China and Hong Kong are becoming increasingly challenging places for the global elite as the competition for talent from local shops intensifies. Among the most recent victims were Reed Smith, Cleary Gottlieb Steen & Hamilton and Shearman & Sterling, which lost out to Australian firm MinterEllison, King & Wood Mallesons (KWM) and Fangda Partners respectively.
A six-partner disputes team of David Morrison, William Barber, Nathan Dentice, Alex Kaung, Eddy So and Desmond Yu quit Reed Smith’s Hong Kong base over what Asia-Pacific managing partner Denise Jong described as client conflict issues. They will join MinterEllison at the beginning of next year.
‘In any law firm as large and complex as Reed Smith, conflicts are a fact of life,’ said Jong.

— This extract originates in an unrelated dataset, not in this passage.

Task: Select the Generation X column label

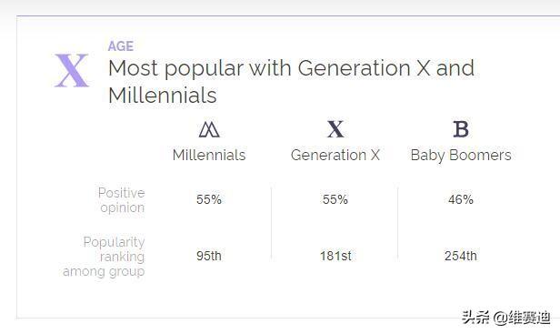Action: (x=335, y=156)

Reed Smith, which in Hong Kong is still known as Reed Smith Richards Butler more than a decade after the transatlantic merger, still has around 100 fee-earners, including 20 partners on the island.

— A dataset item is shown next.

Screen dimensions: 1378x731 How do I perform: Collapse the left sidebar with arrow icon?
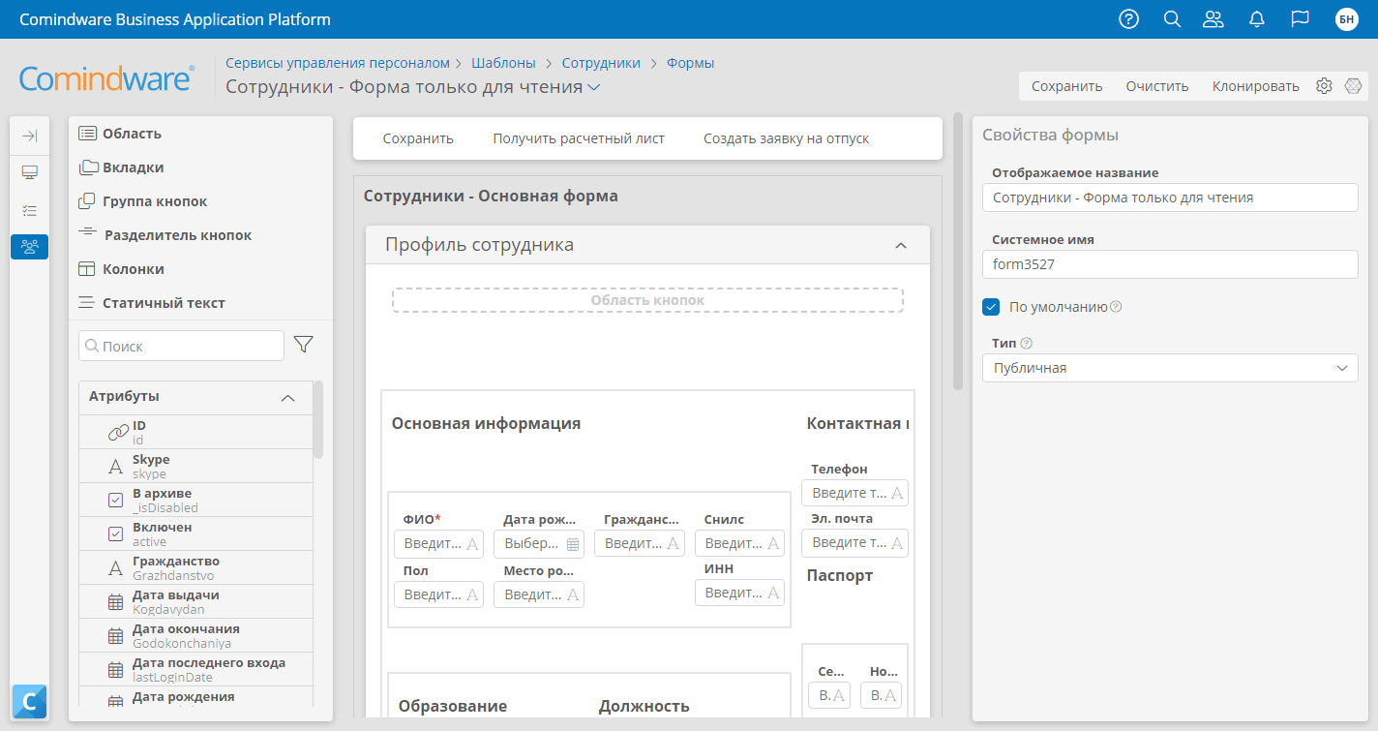pos(29,137)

Meanwhile, Cleary lost its Beijing head Huang Ling to KWM in November. Ling, who was also leading Cleary’s China M&A practice, joined the New York firm in 2012 after more than 14 years at Shearman. Focused on cross-border deals, her clients include Huawei Technologies, China Mobile, Chinese financial institutions and insurance groups. Her departure leaves Cleary’s Beijing office – the firm’s only base in mainland China – with just one partner and eight other lawyers.
Shearman itself saw a four-lawyer Hong Kong capital markets team decamp to Fangda, leaving its local base with less than 30 lawyers. Among the team joining Fangda is partner Colin Law, whose clients have included Bank of America Merrill Lynch, Citigroup, Goldman Sachs and Morgan Stanley. Fellow partner Peter Chen is following him alongside two other lawyers.

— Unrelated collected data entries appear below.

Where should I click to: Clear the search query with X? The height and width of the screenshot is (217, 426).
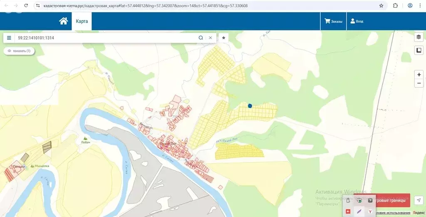[210, 38]
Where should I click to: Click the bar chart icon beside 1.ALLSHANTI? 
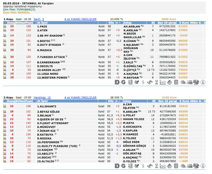click(5, 106)
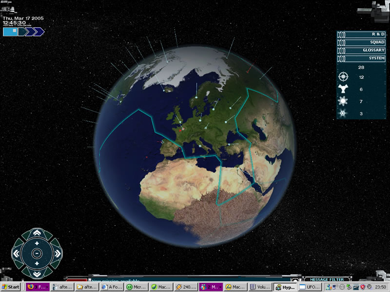This screenshot has height=292, width=390.
Task: Click the base icon showing count 6
Action: click(344, 90)
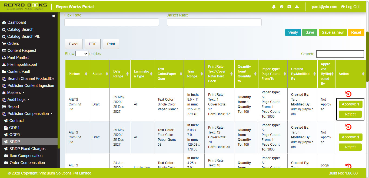Click history icon in second table row

coord(348,127)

The moves are the latest signs of a trend which sees fast-growing Chinese firms beef up their ranks at the expense of international players, with several China-based partners pointing to the fact that they are increasingly attractive to local talent. International firms remain barred from practising local law in mainland China, while recent proposals to double the domestic lawyer quota in Hong Kong suggest an increasingly protectionist environment even on the historically welcoming island.